Retype the listing below from its first line through the line containing "Click the review text about Rich", with both of those lines included, and leave the pictures out of your answer.

── DATA ROWS

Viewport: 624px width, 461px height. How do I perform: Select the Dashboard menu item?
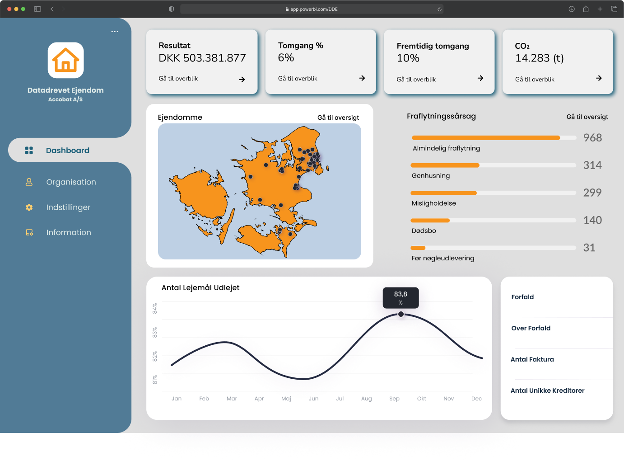(69, 151)
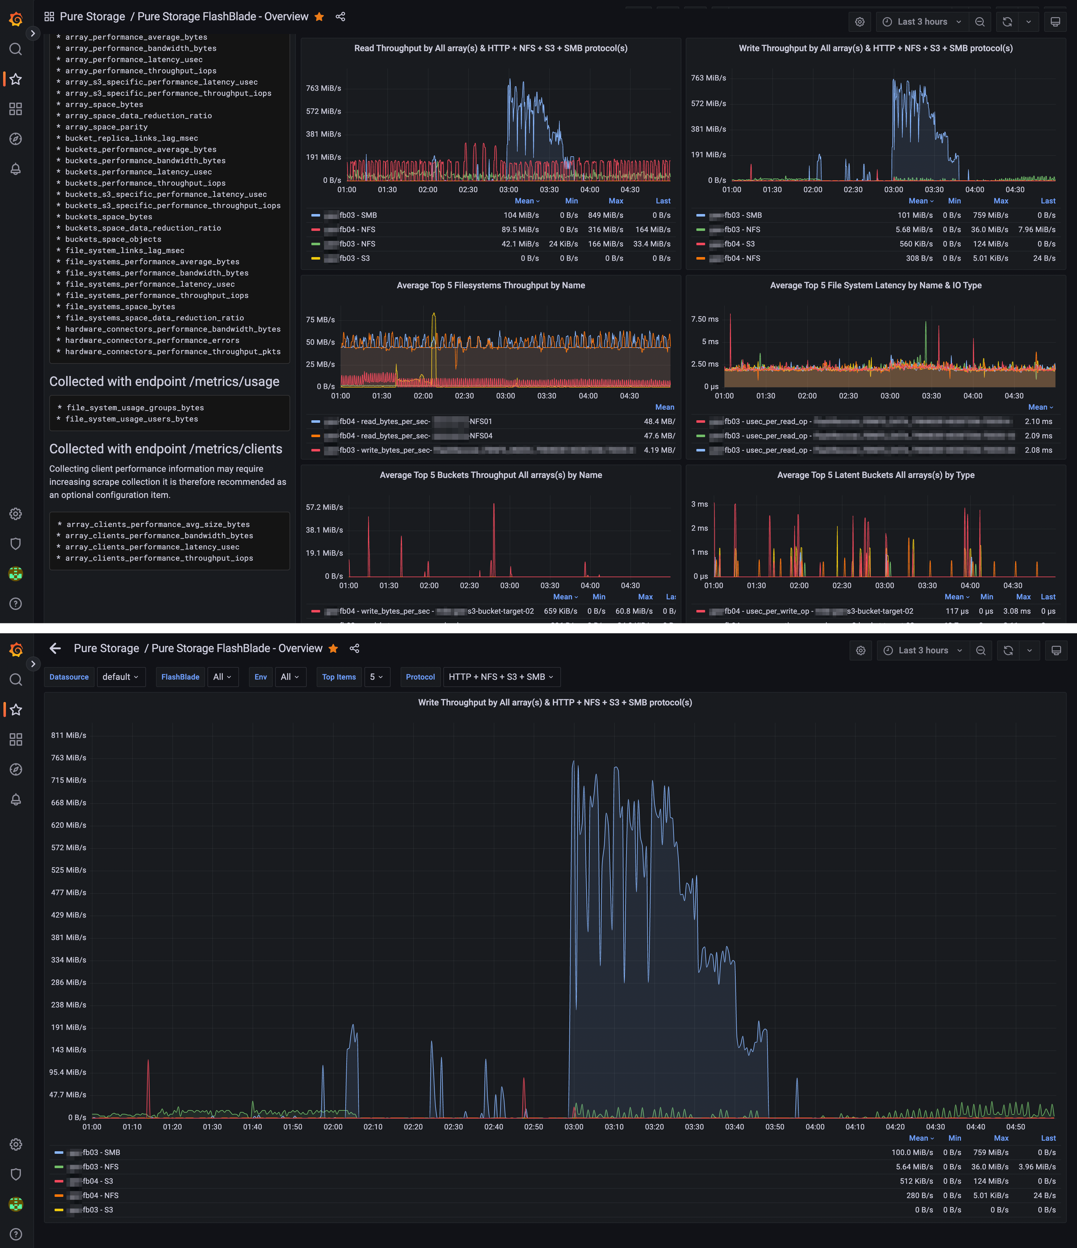This screenshot has height=1248, width=1077.
Task: Toggle fb03 - SMB series in bottom legend
Action: (x=101, y=1152)
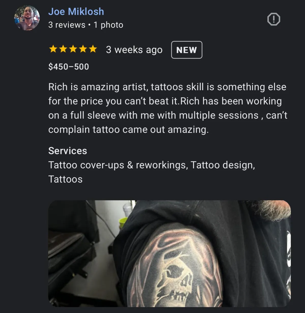Click the review text about Rich
This screenshot has width=305, height=313.
[x=168, y=108]
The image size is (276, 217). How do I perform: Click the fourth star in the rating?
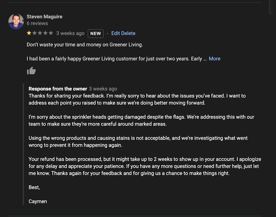pos(45,33)
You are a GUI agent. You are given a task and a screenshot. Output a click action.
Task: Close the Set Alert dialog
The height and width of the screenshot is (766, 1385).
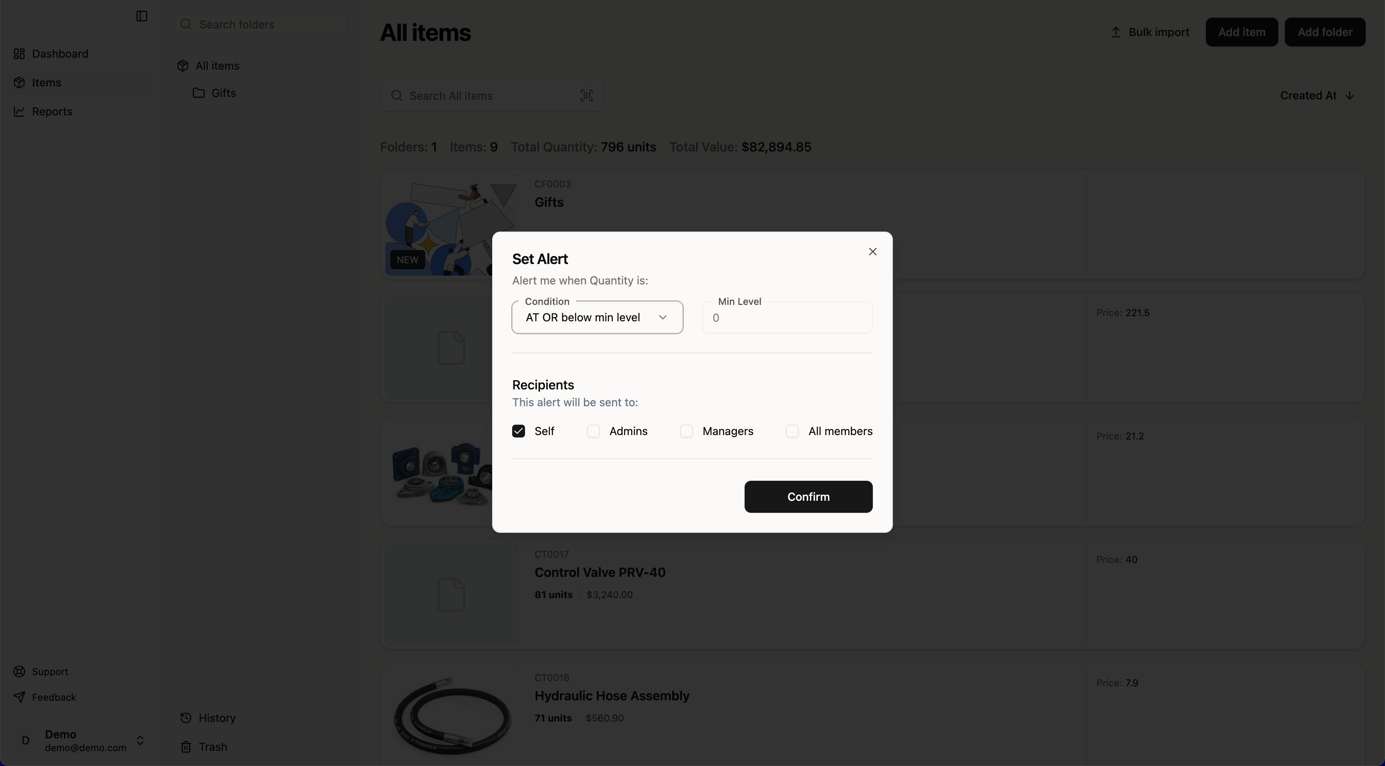point(872,252)
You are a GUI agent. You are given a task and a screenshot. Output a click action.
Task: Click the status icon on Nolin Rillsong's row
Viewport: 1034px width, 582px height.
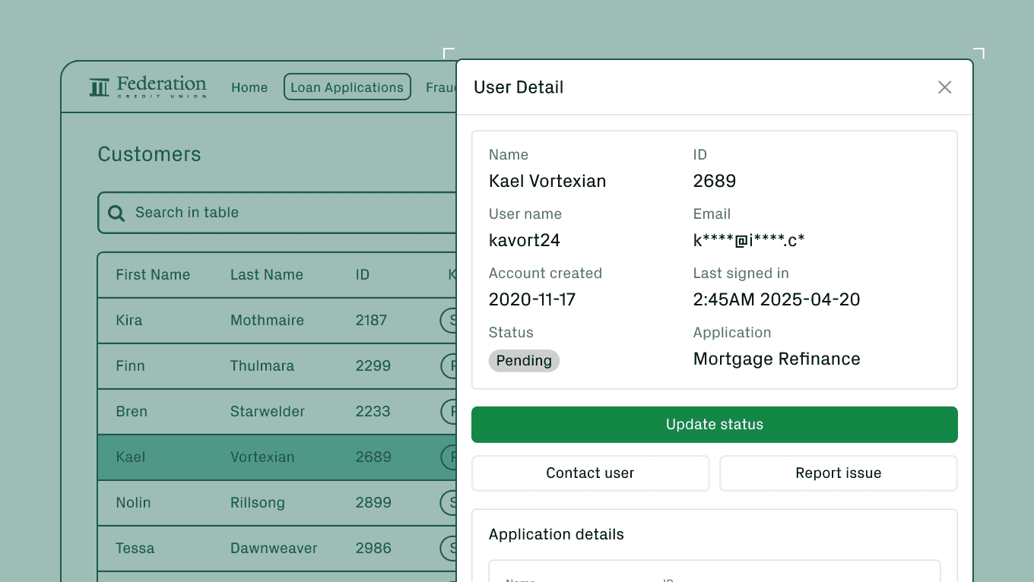[452, 502]
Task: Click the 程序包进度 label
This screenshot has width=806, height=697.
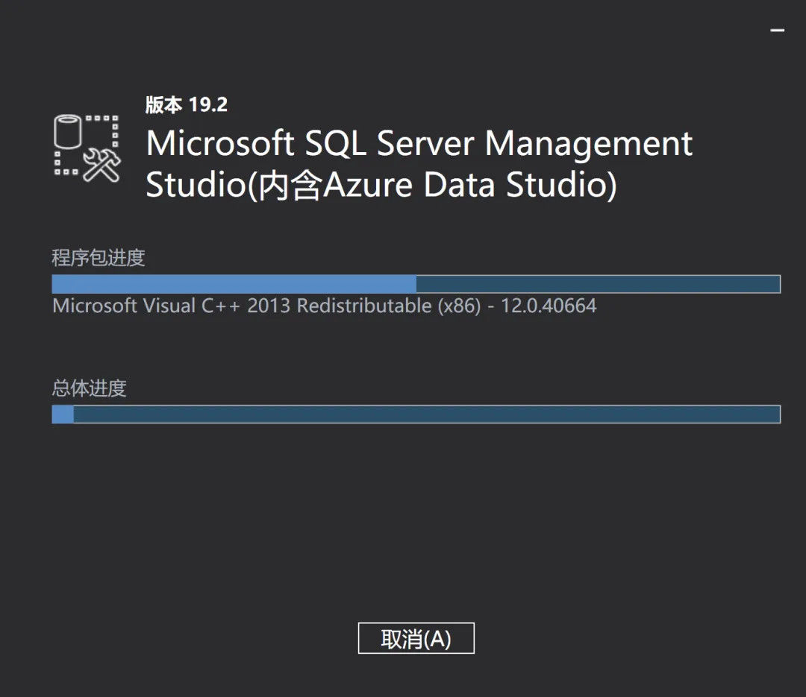Action: (x=99, y=258)
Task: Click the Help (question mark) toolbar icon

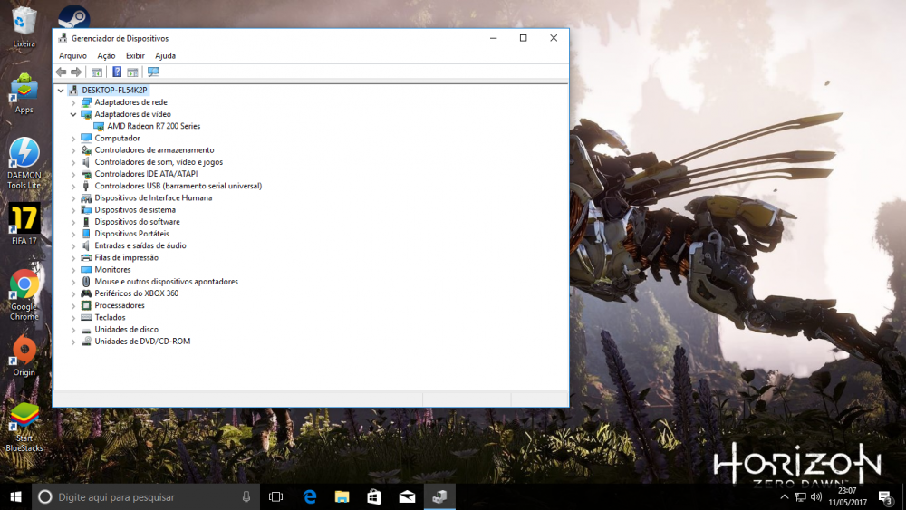Action: coord(117,72)
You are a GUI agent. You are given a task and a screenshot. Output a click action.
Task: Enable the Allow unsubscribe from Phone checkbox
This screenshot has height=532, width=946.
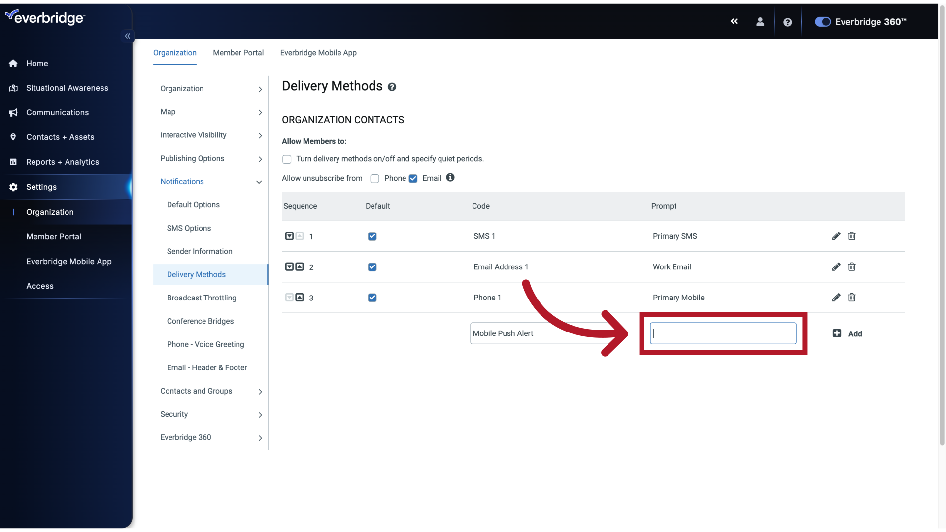(374, 178)
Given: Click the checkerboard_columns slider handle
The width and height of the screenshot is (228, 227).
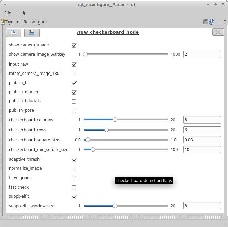Looking at the screenshot, I should 115,120.
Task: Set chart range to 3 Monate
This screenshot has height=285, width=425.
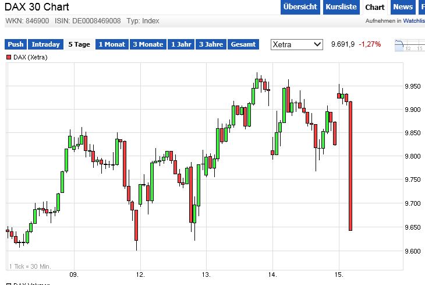Action: 148,44
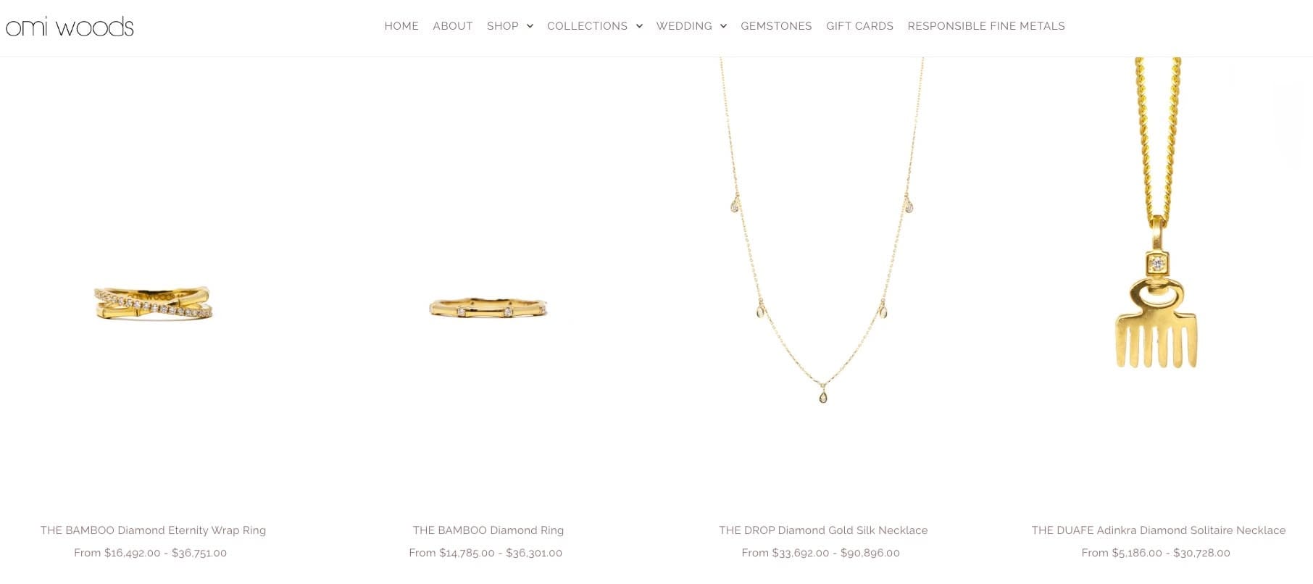
Task: Open THE DROP Diamond Gold Silk Necklace link
Action: [x=823, y=530]
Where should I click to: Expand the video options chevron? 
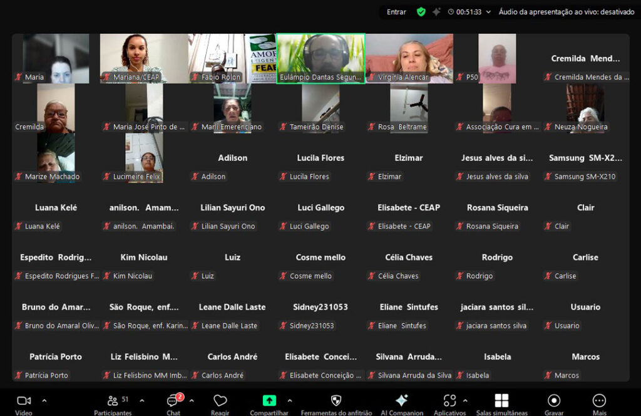click(x=44, y=400)
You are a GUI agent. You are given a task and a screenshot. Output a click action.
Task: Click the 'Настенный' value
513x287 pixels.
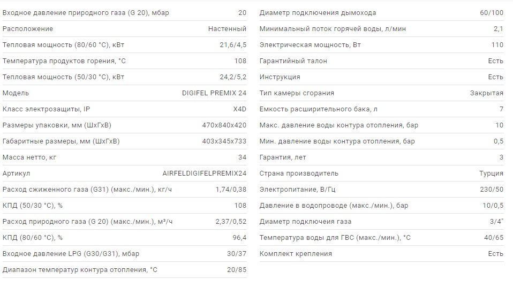pos(227,29)
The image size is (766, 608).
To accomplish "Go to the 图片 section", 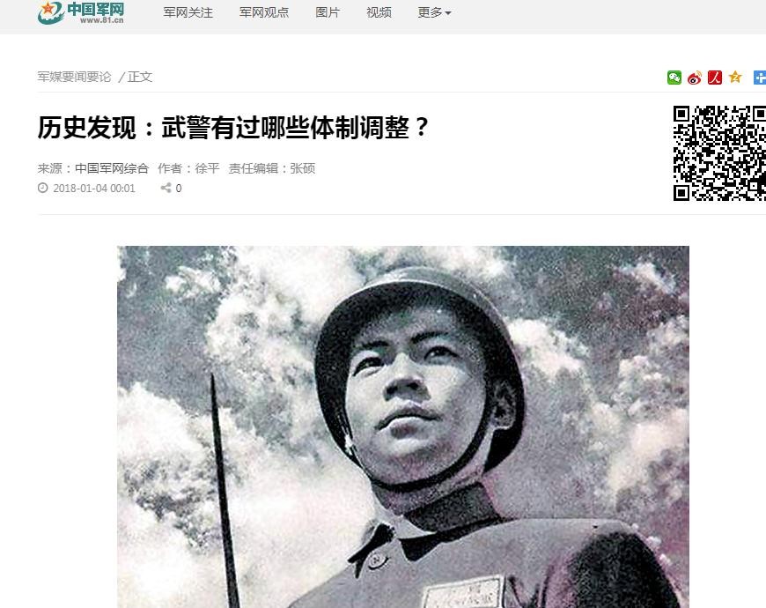I will click(328, 12).
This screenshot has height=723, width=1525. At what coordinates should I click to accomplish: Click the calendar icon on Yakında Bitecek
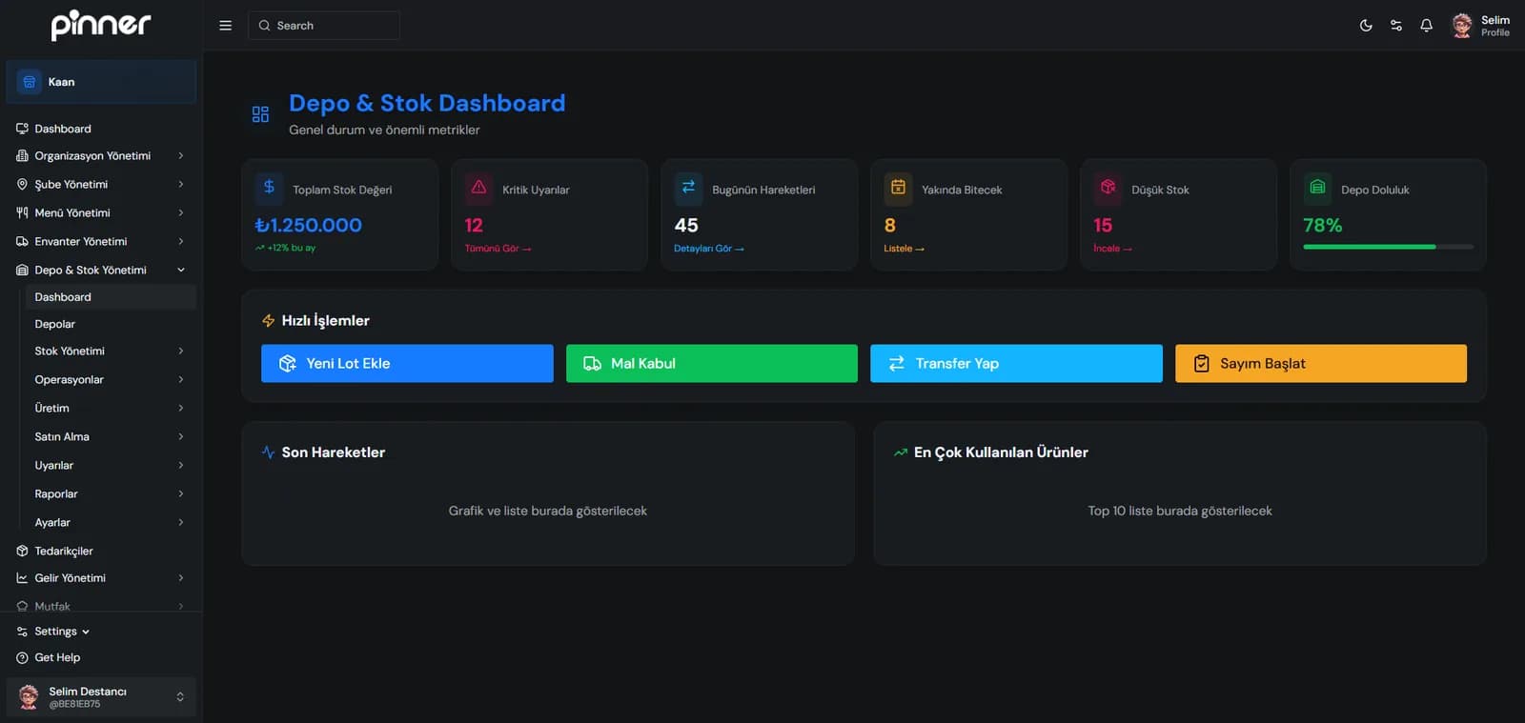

────

_COMPLETED EXERCISE_
Viewport: 624px width, 461px height. How do I perform: Select the Dashboard menu item?
(69, 151)
This screenshot has height=1248, width=1077.
Task: Toggle fb03 - SMB series in bottom legend
Action: (x=101, y=1152)
Click the review text about Rich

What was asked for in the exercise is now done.